◆ Objective
Copy the entries starting at the line with "You are a computer-use" and ending at the line with "(x=978, y=361)", substituting "screen capture" for "screenshot" and keeping everything else the same. Omit the pictures.

══════════

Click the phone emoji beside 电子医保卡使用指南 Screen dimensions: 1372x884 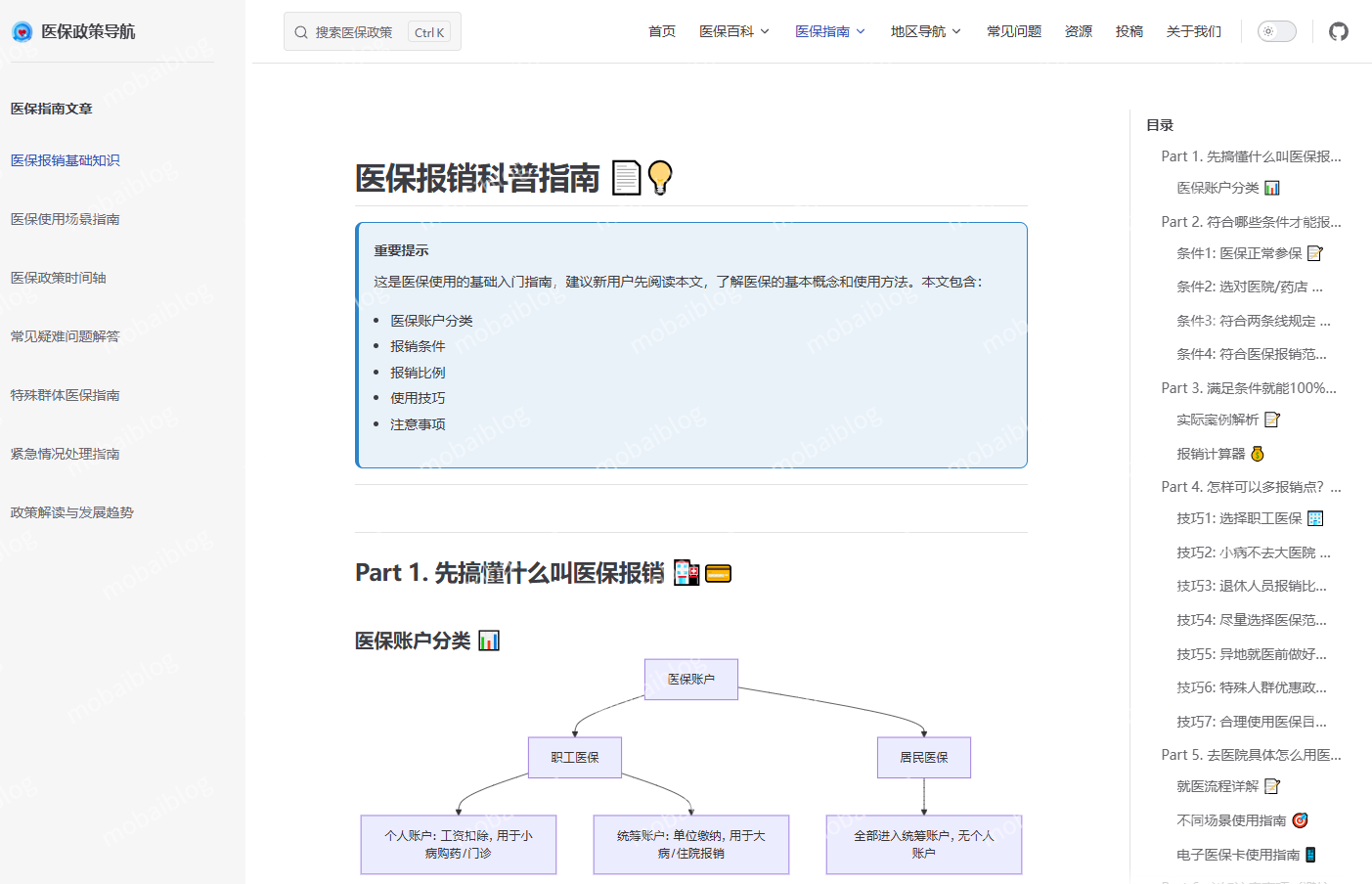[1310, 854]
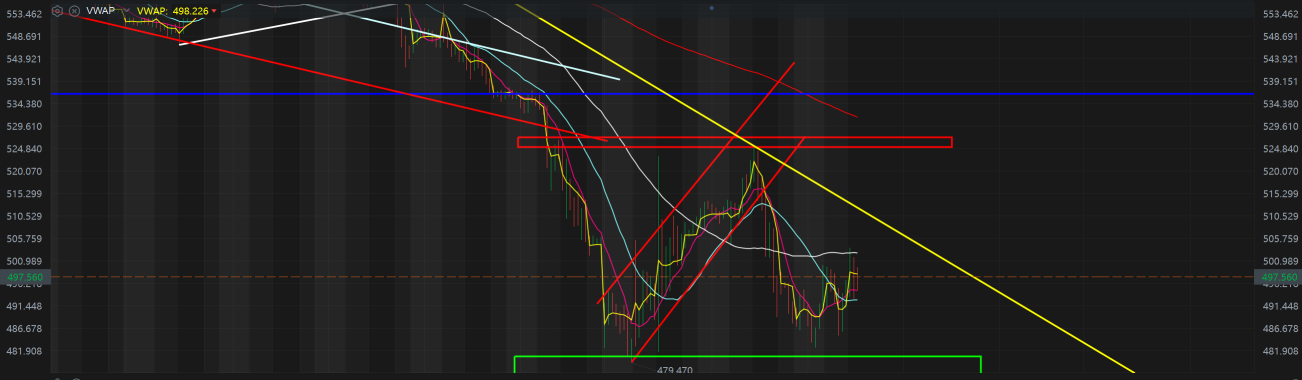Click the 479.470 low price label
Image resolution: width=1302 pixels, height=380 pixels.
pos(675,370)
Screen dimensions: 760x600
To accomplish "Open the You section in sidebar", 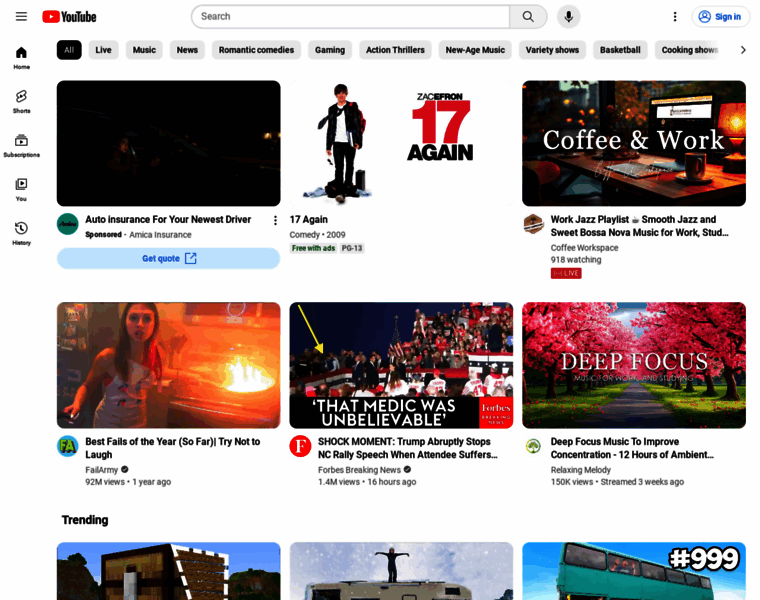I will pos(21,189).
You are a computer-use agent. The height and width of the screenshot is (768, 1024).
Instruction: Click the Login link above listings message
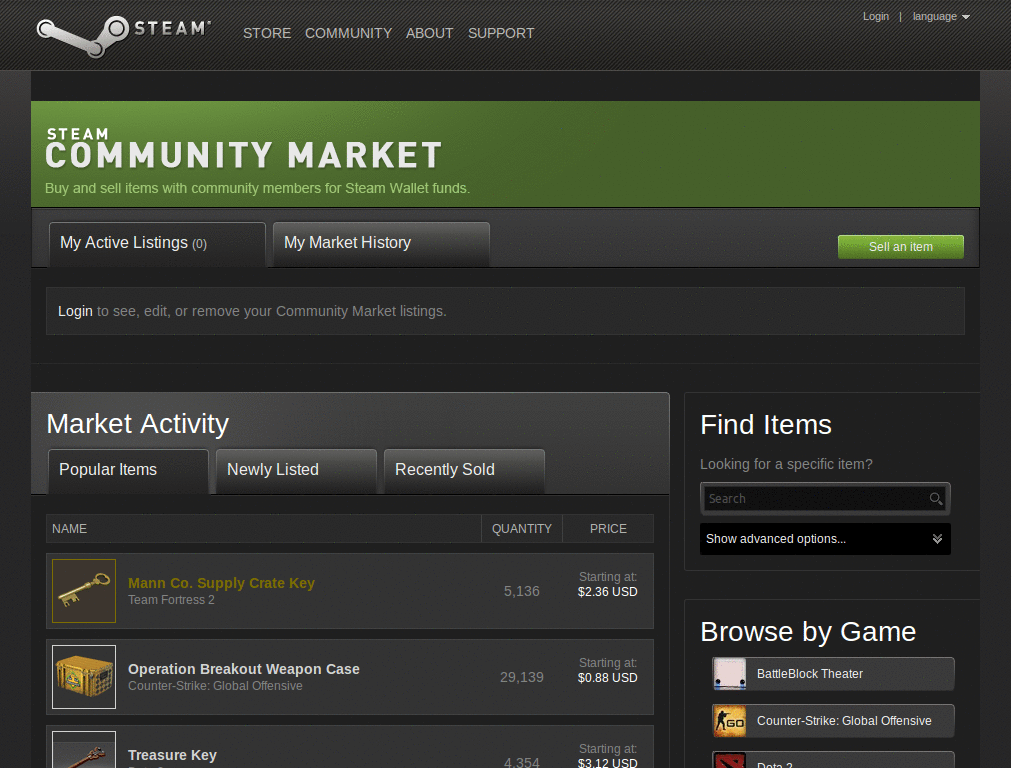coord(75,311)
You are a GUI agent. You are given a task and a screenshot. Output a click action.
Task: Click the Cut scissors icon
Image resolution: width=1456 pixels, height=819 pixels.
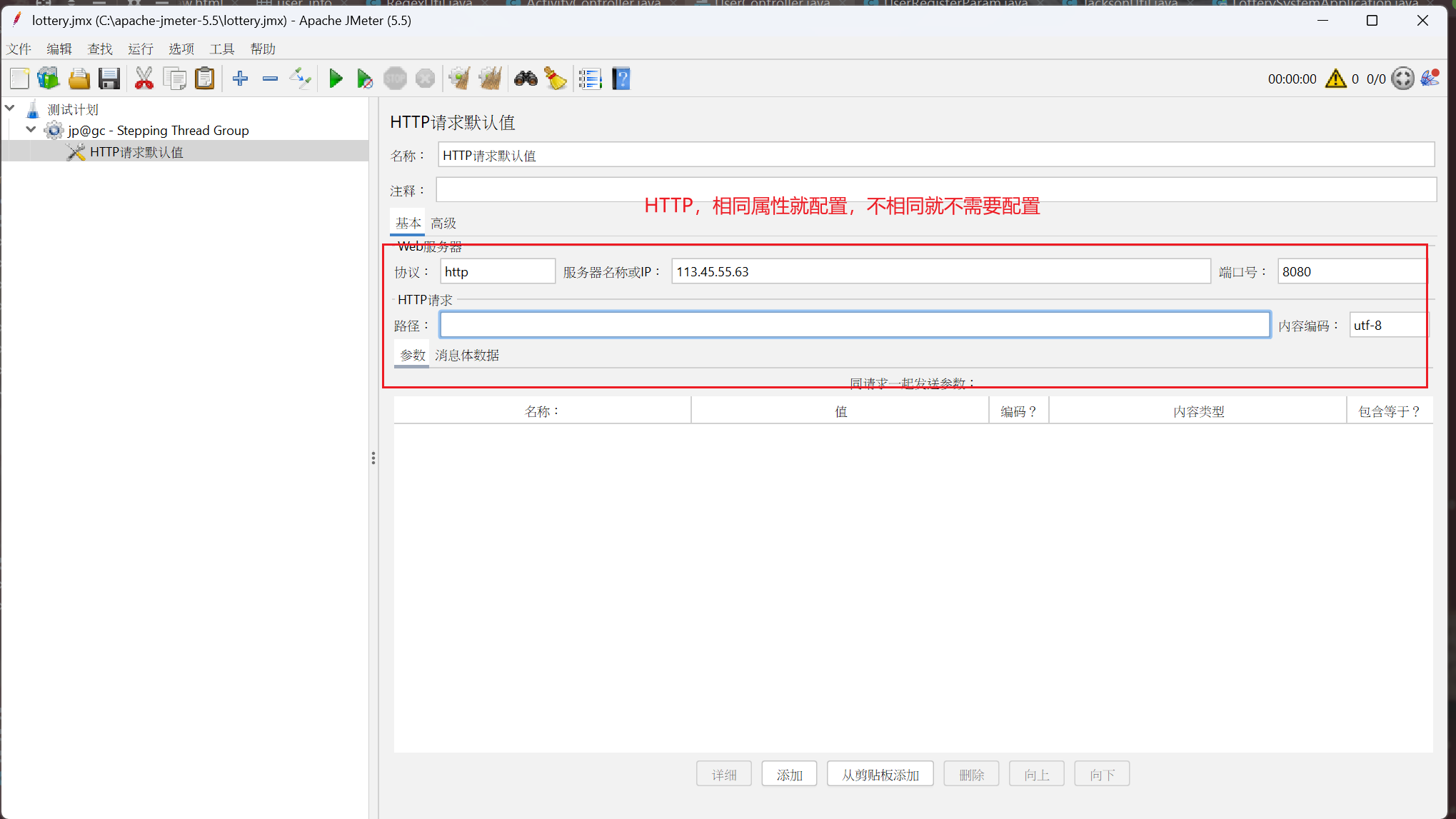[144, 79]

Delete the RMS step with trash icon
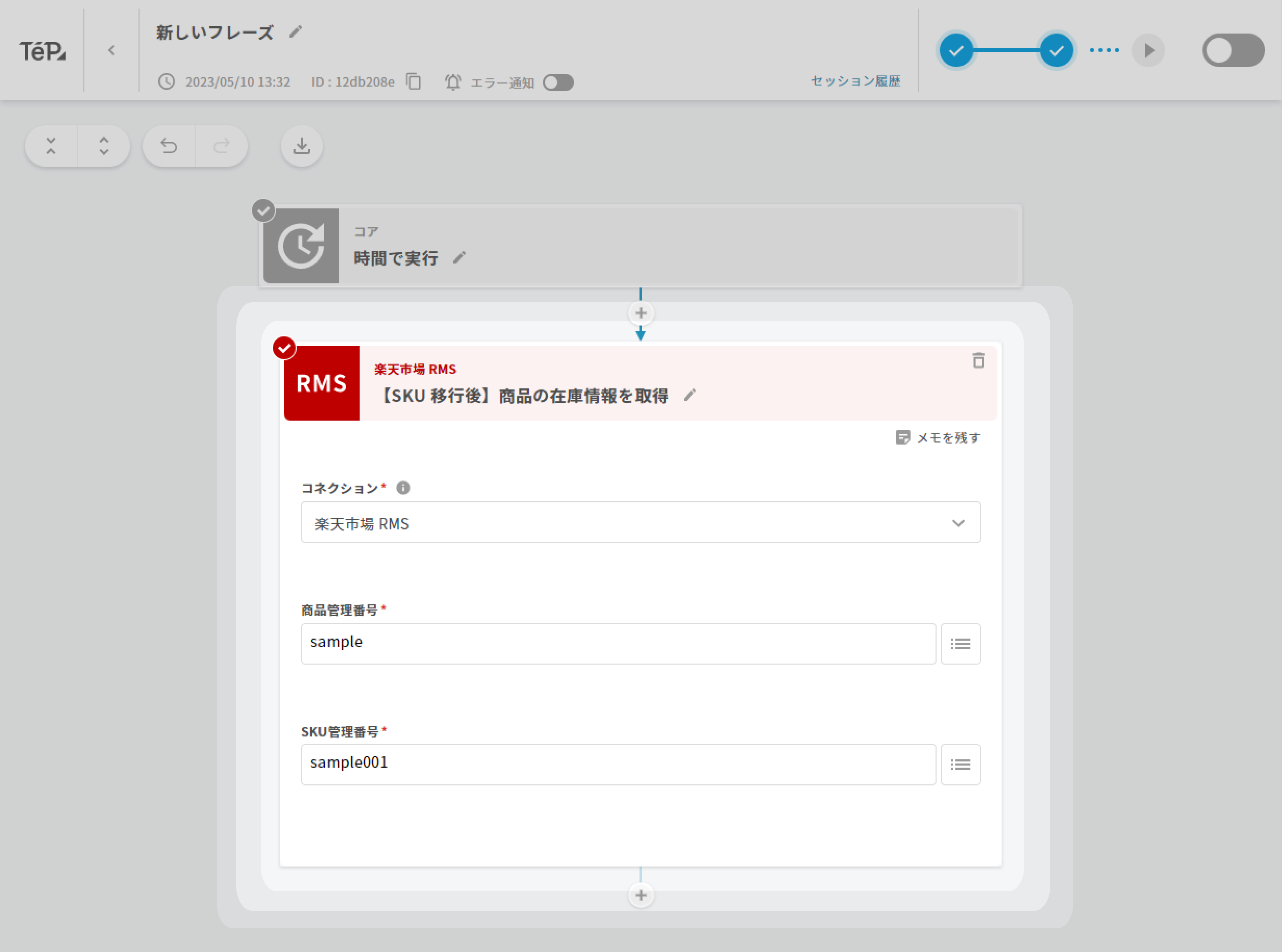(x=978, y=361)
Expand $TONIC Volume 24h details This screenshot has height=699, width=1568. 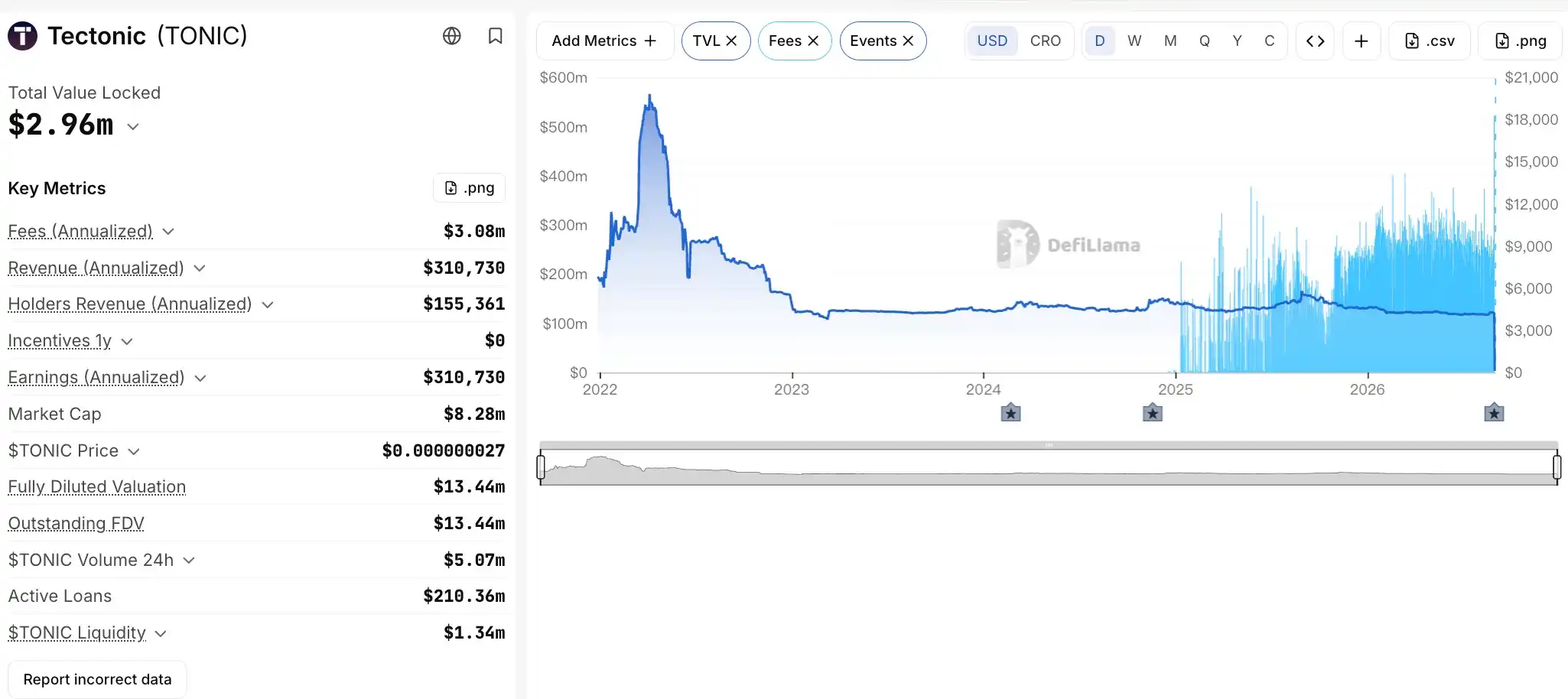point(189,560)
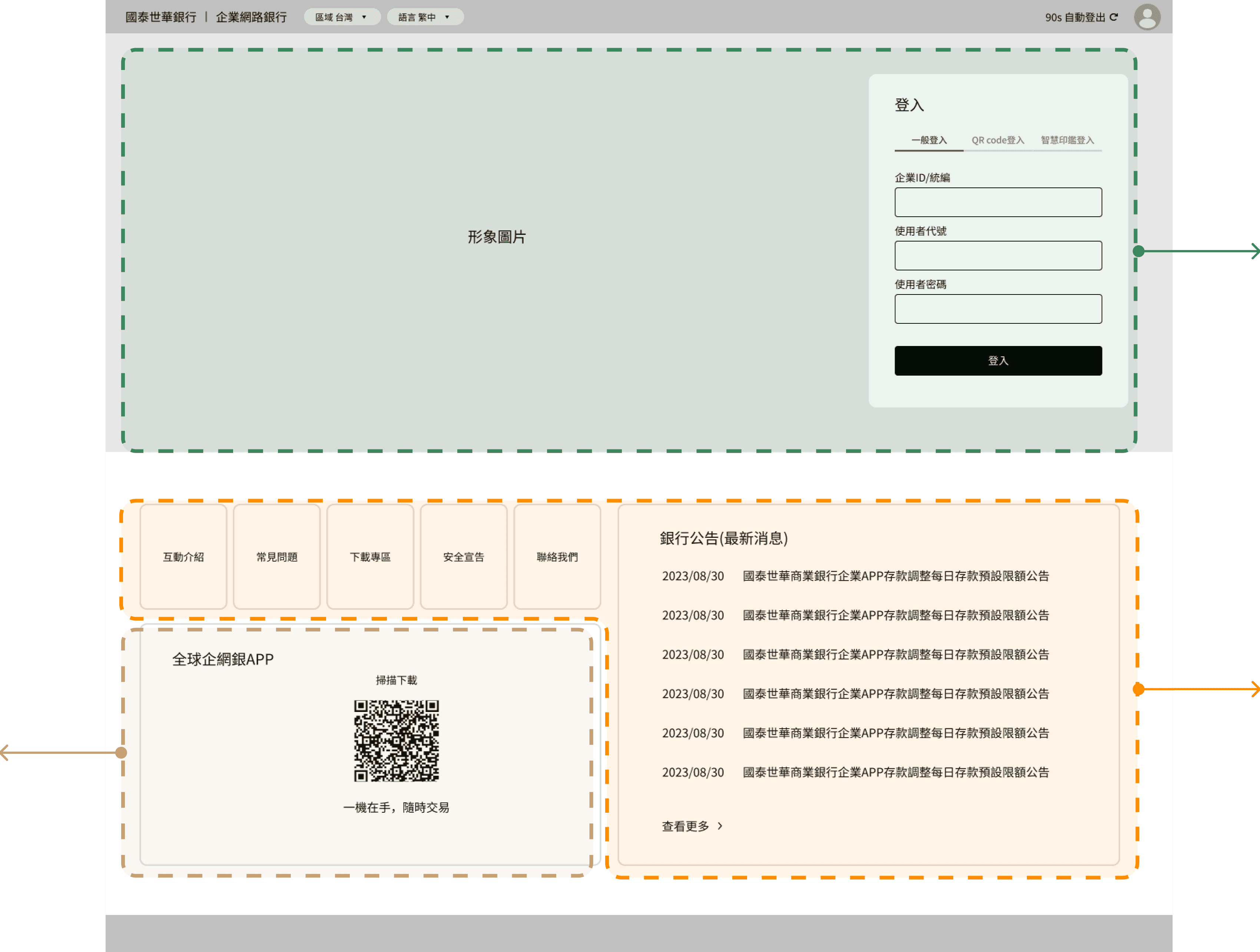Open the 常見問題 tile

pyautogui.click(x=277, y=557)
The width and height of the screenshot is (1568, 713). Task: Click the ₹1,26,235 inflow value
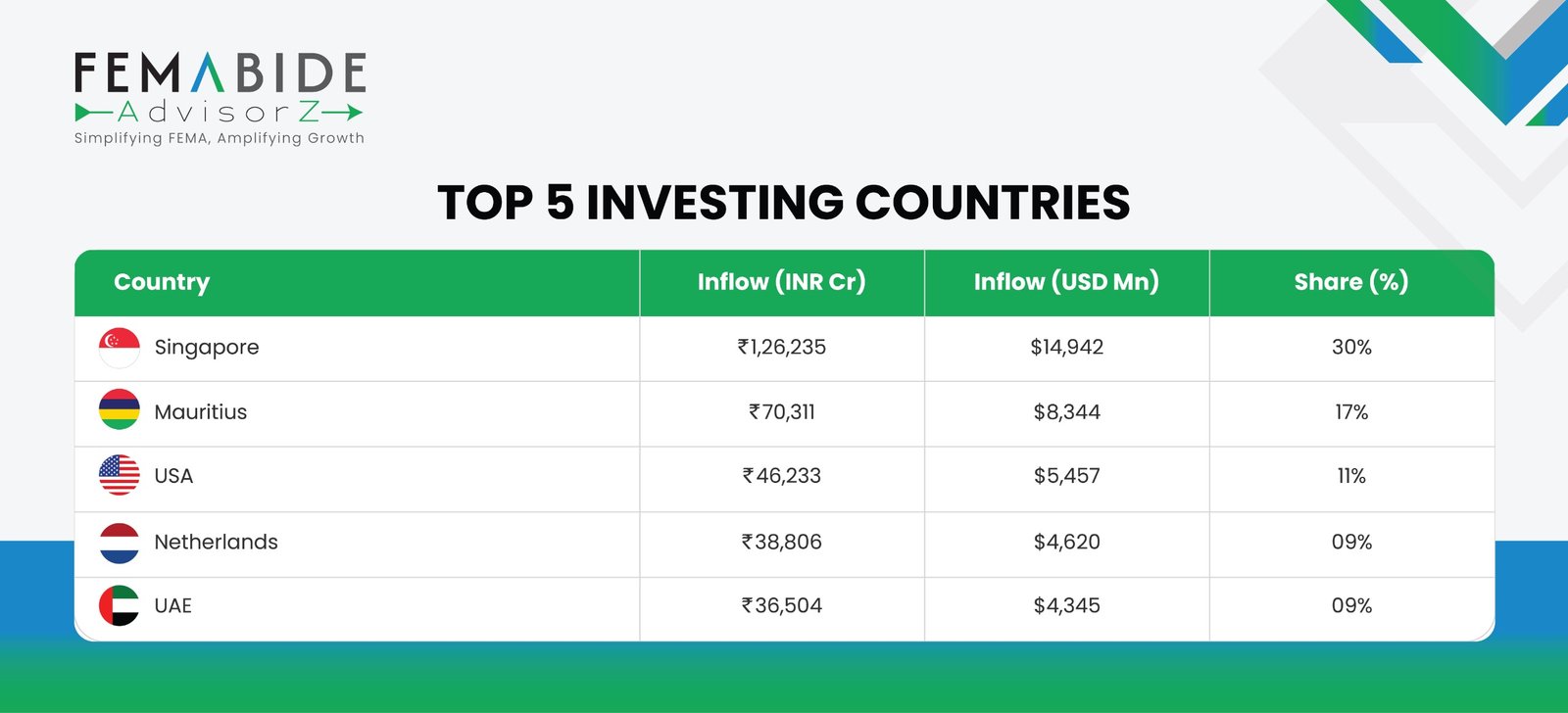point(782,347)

══════════

◆ Written solution
You are a computer-use agent. The height and width of the screen capture is (768, 1024).
Instruction: Click the Login link above listings message
coord(75,311)
You are a GUI agent. You are given a task and a screen capture. Output a click action.
Task: Click the Cut scissors icon
Image resolution: width=1456 pixels, height=819 pixels.
[144, 79]

Delete the RMS step with trash icon
(x=978, y=361)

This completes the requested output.